What you should do :: Please write out these lines again, replacing "GUI agent" with "screen agent" everywhere and leaving everything else unchanged.

Given data ::
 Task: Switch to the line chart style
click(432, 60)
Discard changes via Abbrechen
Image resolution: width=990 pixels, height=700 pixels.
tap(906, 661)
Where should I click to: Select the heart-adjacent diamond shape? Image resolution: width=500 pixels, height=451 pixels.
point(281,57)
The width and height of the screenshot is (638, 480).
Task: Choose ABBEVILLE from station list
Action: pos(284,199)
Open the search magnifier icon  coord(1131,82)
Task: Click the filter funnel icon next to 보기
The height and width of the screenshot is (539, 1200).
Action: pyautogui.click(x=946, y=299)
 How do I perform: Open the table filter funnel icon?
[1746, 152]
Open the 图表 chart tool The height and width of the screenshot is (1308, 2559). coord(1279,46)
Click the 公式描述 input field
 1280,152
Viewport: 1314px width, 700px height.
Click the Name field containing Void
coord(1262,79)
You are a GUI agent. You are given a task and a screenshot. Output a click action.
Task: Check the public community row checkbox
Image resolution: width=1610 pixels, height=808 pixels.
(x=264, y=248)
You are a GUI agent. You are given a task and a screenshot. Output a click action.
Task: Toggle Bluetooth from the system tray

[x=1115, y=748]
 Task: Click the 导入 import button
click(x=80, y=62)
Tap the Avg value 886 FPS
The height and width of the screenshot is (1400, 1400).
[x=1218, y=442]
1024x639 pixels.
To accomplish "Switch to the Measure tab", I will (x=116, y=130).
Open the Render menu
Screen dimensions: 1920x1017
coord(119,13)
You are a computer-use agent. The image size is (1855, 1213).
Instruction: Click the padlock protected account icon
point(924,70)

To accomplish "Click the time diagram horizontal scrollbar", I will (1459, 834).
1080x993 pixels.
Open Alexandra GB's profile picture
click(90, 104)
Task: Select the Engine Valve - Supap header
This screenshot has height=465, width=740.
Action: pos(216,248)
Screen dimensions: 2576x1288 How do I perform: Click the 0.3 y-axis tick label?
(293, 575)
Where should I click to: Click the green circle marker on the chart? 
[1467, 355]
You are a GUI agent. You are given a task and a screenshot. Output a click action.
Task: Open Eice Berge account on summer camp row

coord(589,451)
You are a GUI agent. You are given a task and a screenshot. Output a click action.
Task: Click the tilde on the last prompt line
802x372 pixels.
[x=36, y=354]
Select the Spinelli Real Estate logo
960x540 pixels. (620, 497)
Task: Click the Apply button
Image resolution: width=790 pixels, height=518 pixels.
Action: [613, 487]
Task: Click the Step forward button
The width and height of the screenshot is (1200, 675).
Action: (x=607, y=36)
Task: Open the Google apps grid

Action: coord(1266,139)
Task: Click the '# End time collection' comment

Finished task ::
 Task: Switch to the line chart style
click(432, 60)
Discard changes via Abbrechen
Image resolution: width=990 pixels, height=700 pixels.
tap(906, 661)
Where should I click to: Select the heart-adjacent diamond shape? Image resolution: width=500 pixels, height=451 pixels.
point(281,57)
The width and height of the screenshot is (638, 480).
Task: Choose ABBEVILLE from station list
Action: pos(284,199)
Open the search magnifier icon  coord(1131,82)
Task: Click the filter funnel icon next to 보기
The height and width of the screenshot is (539, 1200).
Action: pyautogui.click(x=946, y=299)
 How do I perform: Open the table filter funnel icon?
[1746, 152]
Open the 图表 chart tool The height and width of the screenshot is (1308, 2559). coord(1279,46)
Click the 公式描述 input field
 1280,152
Viewport: 1314px width, 700px height.
Click the Name field containing Void
coord(1262,79)
You are a screen agent. You are given a task and a screenshot. Output a click action.
Task: Check the public community row checkbox
Image resolution: width=1610 pixels, height=808 pixels.
(x=264, y=248)
You are a screen agent. You are given a task and a screenshot. Output a click action.
Task: Toggle Bluetooth from the system tray

[x=1115, y=748]
 Task: Click the 导入 import button
click(x=80, y=62)
Tap the Avg value 886 FPS
The height and width of the screenshot is (1400, 1400).
[x=1218, y=442]
1024x639 pixels.
To accomplish "Switch to the Measure tab", I will (x=116, y=130).
Open the Render menu
Screen dimensions: 1920x1017
coord(119,13)
You are a computer-use agent. The image size is (1855, 1213).
Instruction: Click the padlock protected account icon
point(924,70)

To accomplish "Click the time diagram horizontal scrollbar", I will (1459, 834).
1080x993 pixels.
Open Alexandra GB's profile picture
click(90, 104)
Task: Select the Engine Valve - Supap header
This screenshot has height=465, width=740.
Action: pos(216,248)
Screen dimensions: 2576x1288 How do I perform: Click the 0.3 y-axis tick label?
(293, 575)
Where should I click to: Click the green circle marker on the chart? 
[1467, 355]
You are a screen agent. You are given a task and a screenshot. Output a click action.
Task: Open Eice Berge account on summer camp row

coord(589,451)
You are a screen agent. You are given a task and a screenshot. Output a click action.
Task: Click the tilde on the last prompt line
802x372 pixels.
[x=36, y=354]
Select the Spinelli Real Estate logo
960x540 pixels. (620, 497)
Task: Click the Apply button
Image resolution: width=790 pixels, height=518 pixels.
Action: [613, 487]
Task: Click the Step forward button
The width and height of the screenshot is (1200, 675).
Action: (x=607, y=36)
Task: Open the Google apps grid

Action: coord(1266,139)
Task: Click the '# End time collection' comment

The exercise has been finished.